(Stored items from a collection)
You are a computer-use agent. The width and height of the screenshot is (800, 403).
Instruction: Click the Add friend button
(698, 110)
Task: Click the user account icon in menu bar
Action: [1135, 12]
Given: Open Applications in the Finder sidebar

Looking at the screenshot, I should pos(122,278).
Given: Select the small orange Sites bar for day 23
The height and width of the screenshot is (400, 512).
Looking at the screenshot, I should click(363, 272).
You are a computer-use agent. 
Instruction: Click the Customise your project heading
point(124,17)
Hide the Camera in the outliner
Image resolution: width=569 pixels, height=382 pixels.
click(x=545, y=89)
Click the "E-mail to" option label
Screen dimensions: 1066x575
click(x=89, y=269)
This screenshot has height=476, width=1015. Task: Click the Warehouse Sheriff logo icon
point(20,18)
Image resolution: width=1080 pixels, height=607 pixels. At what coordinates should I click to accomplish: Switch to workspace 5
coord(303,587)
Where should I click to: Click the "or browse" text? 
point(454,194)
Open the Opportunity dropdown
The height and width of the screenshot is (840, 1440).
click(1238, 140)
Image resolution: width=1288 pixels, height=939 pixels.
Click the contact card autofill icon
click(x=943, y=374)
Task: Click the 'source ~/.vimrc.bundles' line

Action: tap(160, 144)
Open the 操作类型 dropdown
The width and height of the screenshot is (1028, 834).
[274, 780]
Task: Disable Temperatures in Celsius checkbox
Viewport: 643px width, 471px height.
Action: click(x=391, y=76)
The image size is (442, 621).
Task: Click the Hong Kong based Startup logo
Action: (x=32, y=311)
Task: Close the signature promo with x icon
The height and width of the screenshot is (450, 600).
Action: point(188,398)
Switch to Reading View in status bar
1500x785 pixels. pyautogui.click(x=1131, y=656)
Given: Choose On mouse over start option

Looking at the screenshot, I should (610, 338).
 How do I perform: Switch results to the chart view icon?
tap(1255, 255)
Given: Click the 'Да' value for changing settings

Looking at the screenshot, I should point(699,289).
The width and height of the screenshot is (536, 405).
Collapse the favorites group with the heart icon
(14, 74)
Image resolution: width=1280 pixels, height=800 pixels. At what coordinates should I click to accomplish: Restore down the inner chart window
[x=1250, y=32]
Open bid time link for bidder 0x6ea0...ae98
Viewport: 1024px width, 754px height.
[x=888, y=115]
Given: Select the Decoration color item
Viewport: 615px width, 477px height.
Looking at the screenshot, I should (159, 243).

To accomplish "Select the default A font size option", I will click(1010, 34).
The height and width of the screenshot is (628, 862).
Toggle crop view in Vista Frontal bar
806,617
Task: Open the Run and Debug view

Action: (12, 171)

**Written exercise**. Update the rows above so that each "Given" becomes "Goal", and keep everything else in every row unchanged.

**Task solution**.
You are a computer-use agent. The width and height of the screenshot is (800, 403).
Instruction: Click the Add friend button
(698, 110)
Task: Click the user account icon in menu bar
Action: [1135, 12]
Goal: Open Applications in the Finder sidebar

Looking at the screenshot, I should pos(122,278).
Goal: Select the small orange Sites bar for day 23
The height and width of the screenshot is (400, 512).
Looking at the screenshot, I should click(363, 272).
You are a computer-use agent. 
Instruction: Click the Customise your project heading
point(124,17)
Hide the Camera in the outliner
Image resolution: width=569 pixels, height=382 pixels.
click(x=545, y=89)
Click the "E-mail to" option label
Screen dimensions: 1066x575
click(x=89, y=269)
This screenshot has height=476, width=1015. Task: Click the Warehouse Sheriff logo icon
point(20,18)
Image resolution: width=1080 pixels, height=607 pixels. At what coordinates should I click to accomplish: Switch to workspace 5
coord(303,587)
Where should I click to: Click the "or browse" text? 
point(454,194)
Open the Opportunity dropdown
The height and width of the screenshot is (840, 1440).
click(1238, 140)
Image resolution: width=1288 pixels, height=939 pixels.
Click the contact card autofill icon
click(x=943, y=374)
Task: Click the 'source ~/.vimrc.bundles' line

Action: tap(160, 144)
Open the 操作类型 dropdown
The width and height of the screenshot is (1028, 834).
[274, 780]
Task: Disable Temperatures in Celsius checkbox
Viewport: 643px width, 471px height.
Action: click(x=391, y=76)
The image size is (442, 621).
Task: Click the Hong Kong based Startup logo
Action: (x=32, y=311)
Task: Close the signature promo with x icon
The height and width of the screenshot is (450, 600).
Action: point(188,398)
Switch to Reading View in status bar
1500x785 pixels. pyautogui.click(x=1131, y=656)
Goal: Choose On mouse over start option

Looking at the screenshot, I should (610, 338).
 How do I perform: Switch results to the chart view icon?
tap(1255, 255)
Goal: Click the 'Да' value for changing settings

Looking at the screenshot, I should point(699,289).
The width and height of the screenshot is (536, 405).
Collapse the favorites group with the heart icon
(14, 74)
Image resolution: width=1280 pixels, height=800 pixels. At what coordinates should I click to accomplish: Restore down the inner chart window
[x=1250, y=32]
Open bid time link for bidder 0x6ea0...ae98
Viewport: 1024px width, 754px height.
[x=888, y=115]
Goal: Select the Decoration color item
Viewport: 615px width, 477px height.
Looking at the screenshot, I should (159, 243).

To accomplish "Select the default A font size option", I will click(1010, 34).
The height and width of the screenshot is (628, 862).
Toggle crop view in Vista Frontal bar
806,617
Task: Open the Run and Debug view

Action: (12, 171)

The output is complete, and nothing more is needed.